Work required: I need each line of the entries below that includes the string "beside".

§

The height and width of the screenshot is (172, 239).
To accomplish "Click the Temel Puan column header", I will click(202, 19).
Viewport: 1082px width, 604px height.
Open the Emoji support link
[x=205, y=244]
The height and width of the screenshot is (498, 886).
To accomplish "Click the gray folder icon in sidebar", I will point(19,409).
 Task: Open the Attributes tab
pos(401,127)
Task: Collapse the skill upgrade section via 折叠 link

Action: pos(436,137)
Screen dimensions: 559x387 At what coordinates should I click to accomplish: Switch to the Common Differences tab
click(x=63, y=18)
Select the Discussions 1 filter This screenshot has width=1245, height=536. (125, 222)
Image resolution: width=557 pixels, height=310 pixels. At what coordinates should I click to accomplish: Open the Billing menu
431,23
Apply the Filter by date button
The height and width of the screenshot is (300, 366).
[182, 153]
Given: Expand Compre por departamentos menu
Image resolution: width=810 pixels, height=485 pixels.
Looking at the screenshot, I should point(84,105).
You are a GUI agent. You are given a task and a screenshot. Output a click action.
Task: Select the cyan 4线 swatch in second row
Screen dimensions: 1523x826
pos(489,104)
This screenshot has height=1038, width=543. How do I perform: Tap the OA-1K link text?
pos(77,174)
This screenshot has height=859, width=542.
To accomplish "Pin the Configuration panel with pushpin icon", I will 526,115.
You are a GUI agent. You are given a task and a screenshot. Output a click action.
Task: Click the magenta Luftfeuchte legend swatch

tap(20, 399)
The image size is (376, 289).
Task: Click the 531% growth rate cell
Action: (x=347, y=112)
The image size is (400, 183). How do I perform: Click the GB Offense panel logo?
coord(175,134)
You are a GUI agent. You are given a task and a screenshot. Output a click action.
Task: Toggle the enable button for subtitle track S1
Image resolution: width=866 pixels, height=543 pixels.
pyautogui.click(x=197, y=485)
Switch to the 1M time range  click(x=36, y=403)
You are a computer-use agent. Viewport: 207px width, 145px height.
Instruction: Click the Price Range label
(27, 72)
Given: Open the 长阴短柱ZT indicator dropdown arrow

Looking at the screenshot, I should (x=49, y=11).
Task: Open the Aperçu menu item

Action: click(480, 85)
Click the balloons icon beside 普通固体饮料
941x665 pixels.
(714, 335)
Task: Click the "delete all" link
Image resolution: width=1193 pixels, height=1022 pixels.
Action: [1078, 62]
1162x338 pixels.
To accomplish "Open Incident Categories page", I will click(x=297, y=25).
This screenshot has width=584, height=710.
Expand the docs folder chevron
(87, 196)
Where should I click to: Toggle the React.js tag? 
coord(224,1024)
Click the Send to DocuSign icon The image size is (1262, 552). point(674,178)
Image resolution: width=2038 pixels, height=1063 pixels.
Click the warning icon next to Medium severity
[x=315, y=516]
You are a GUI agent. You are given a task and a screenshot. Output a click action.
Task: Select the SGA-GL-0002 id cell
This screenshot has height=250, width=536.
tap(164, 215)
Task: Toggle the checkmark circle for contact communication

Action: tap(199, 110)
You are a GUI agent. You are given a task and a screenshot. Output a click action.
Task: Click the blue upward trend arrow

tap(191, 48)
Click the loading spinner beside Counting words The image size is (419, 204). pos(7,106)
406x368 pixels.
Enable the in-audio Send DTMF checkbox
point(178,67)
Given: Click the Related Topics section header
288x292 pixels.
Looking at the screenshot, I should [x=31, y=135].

§

Written solution:
Click the balloons icon beside 普通固体饮料
Click the loading spinner beside Counting words The image size is (419, 204). pos(7,106)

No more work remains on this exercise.